SQLite: what are the practical limits?

Asked 12/3, 2012 at 13:44 Answered 12/5, 2016 at 20:41

Before you mark this question as duplicate, PLEASE HEAR ME OUT!!
I have already read the questions asked here on how to improve performance e.g. just to mention a few Improve INSERT-per-second performance of SQLite? and What are the performance characteristics of sqlite with very large database files?

I am struggling to make sqlite work with database file size of 5 gigabytes. On the contrary there are people out there, who claim that sqlite works 'great' for them even when database size is as big as 160 GB. I have not tried it myself but from the questions asked, I guess that all the bench-marking is perhaps done with only table in the database.

I am using a database with
- 20 or so tables
- Half of the tables have more than 15 columns
- Each of these 15-or-so-column-tables have 6/7 foreign key columns - A few of these table have already grown to have 27 million records with in a month

The development machine that I am using is 3 GHz Quad core machine with 4 gigs of RAM and yet it takes more than 3 minutes just to query the row_count in these big tables.

I couldn't find any way to partition the data horizontally. The best shot that I have is to split the data across multiple database files one for each table. But in that case, as far as I know, the foreign key column constraints can't be employed, so I will have to create a self sufficient table (without any foreign keys).

So my questions are
a) Am I using the wrong database for the job?
b) What do you think where am I going wrong?
c) I have not added indexes on foreign keys yet but if just row count query takes four minutes how are indexes of foreign keys going to me help me?
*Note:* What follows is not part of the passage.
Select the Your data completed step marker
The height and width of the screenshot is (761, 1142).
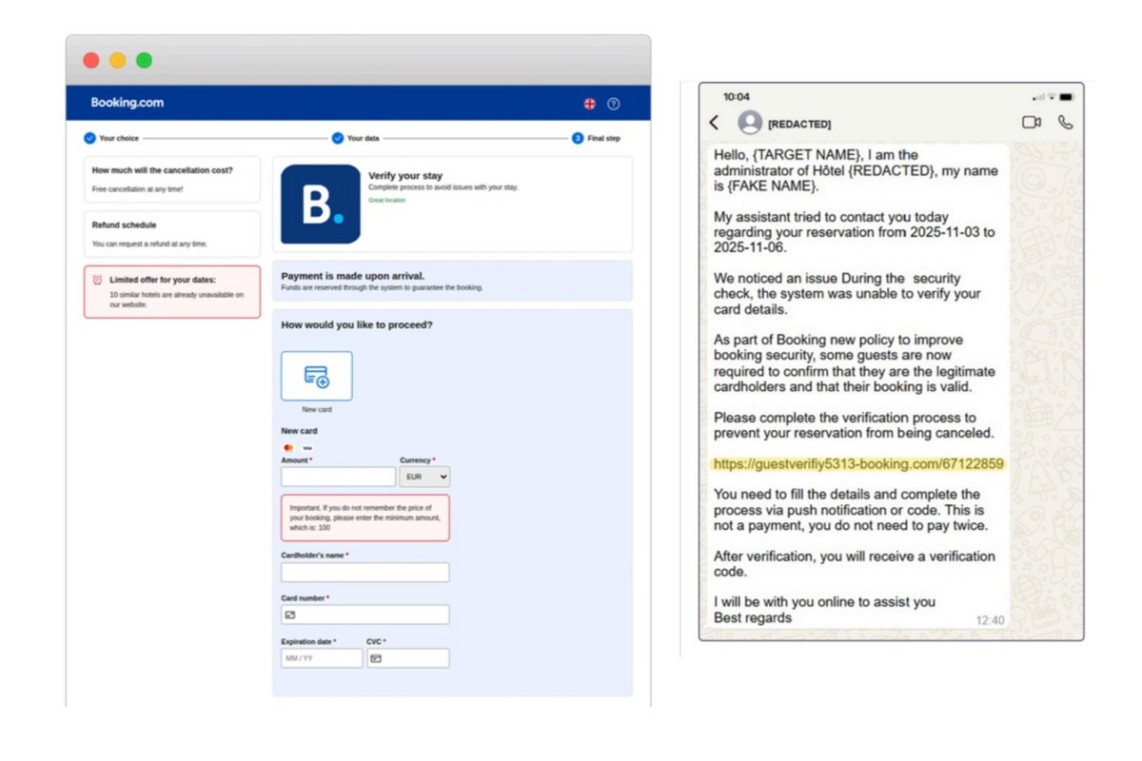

EDIT To provide more information even though no one has asked for it :) I am using SQLite version 3.7.9 with system.data.sqlite.dll version 1.0.77.0

EDIT2: I THINK where I am going different from the 160 gig guys is that they may select an individual record or a small range of records. But I have to load all of the 27 millions rows in my table, join them against another tables, group the records as asked by the User and return the results. Any input on whats the best way to optimize the database for such results.

I can't cache the results of a previous query as it does not make sense in my case. The chances of hitting the cache will are fairly low.
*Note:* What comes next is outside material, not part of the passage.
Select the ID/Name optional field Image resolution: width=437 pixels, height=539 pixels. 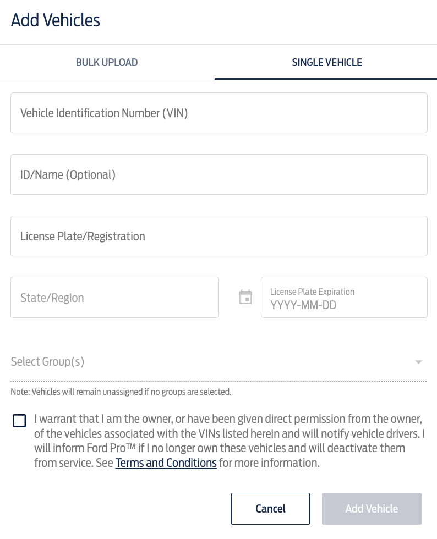point(219,174)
Deodorant answered 12/3, 2012 at 13:44 Comment(9)

If others are saying that 160GB databases run just fine, clearly it must be something you're doing, but you're not telling us how you're doing things, except to say that you have no indexes on foreign keys. Have you tried indexing the foreign keys? – Justifier 12/3, 2012 at 13:46

As per the questions asked I guess that 160 Gb databases were using only one table. No, I have not added indexes on foreign keys yet, because even when I run a query where foreign keys are no involved i.e. 'Select count(*) from some_table', sqlite takes minutes to return the result of this query. I will add indexes to foreign keys and get back. Please let me know what more information would you like to know. – Deodorant 12/3, 2012 at 13:56

Do you have indexes on the tables at all? – Justifier 12/3, 2012 at 13:59

reading millions of rows from the hard disk could take a while, but subsequent readings should be a lot faster, depending on the available memory of the system. – Tendentious 12/3, 2012 at 14:0

Yes, the fields that are most commonly used in queries e.g. date time, they are indexed. I didn't index everything is the first place as it should slow down the inserts. – Deodorant 12/3, 2012 at 14:1

@Nick Dandoulakis: What i have noticed is that there are too many page faults going on for my process even though the memory usage of my process is not that high and according to task manager I have still have around 1 gigabyte of free memory – Deodorant 12/3, 2012 at 14:3

the one thing that you might try that had reduced the runtime of some sqlite queries for me is PRAGMA cache_size=16000 (this reduced a process that was taking over 20 mins to under 2 mins) you could use a higher value if needed but be warned that value is in pages so the memory used is cache_size in pages times page_size_ in bytes_ – Hoxie 12/3, 2012 at 17:36

I am already using the following PRAGMA directives. PRAGMA journal_mode=WAL; PRAGMA page_size=4096; PRAGMA cache_size=10000; PRAGMA locking_mode=EXCLUSIVE; PRAGMA synchronous=NORMAL; PRAGMA count_changes=OFF; PRAGMA temp_store=MEMORY; The thing that really bugs me is that if I run a query on one of the bigger tables the I/O reads for my process never come to a stand still. – Deodorant 13/3, 2012 at 9:59

#14452124 | #2778454 – Erebus 24/10, 2016 at 16:7

There's a lot to consider here, but my first bit of advice would be not to take other's performance statistics at face value. Database performance is dependent on a lot of things, including how your database is structured, the complexity of your queries, which indexes you have defined (or not), and often just the sheer amount of data in them. A lot of reported performance numbers comes from a lot of trial and error, and/or matching the database to the job at hand. To say it another way, the performance you're going to get from any DBMS can't plainly be compared to another application's performance unless your datasets and structures are damn near identical - they are certainly a guide, and perhaps an ideal to strive for, but you're not necessarily going to get insane performance "out of the box."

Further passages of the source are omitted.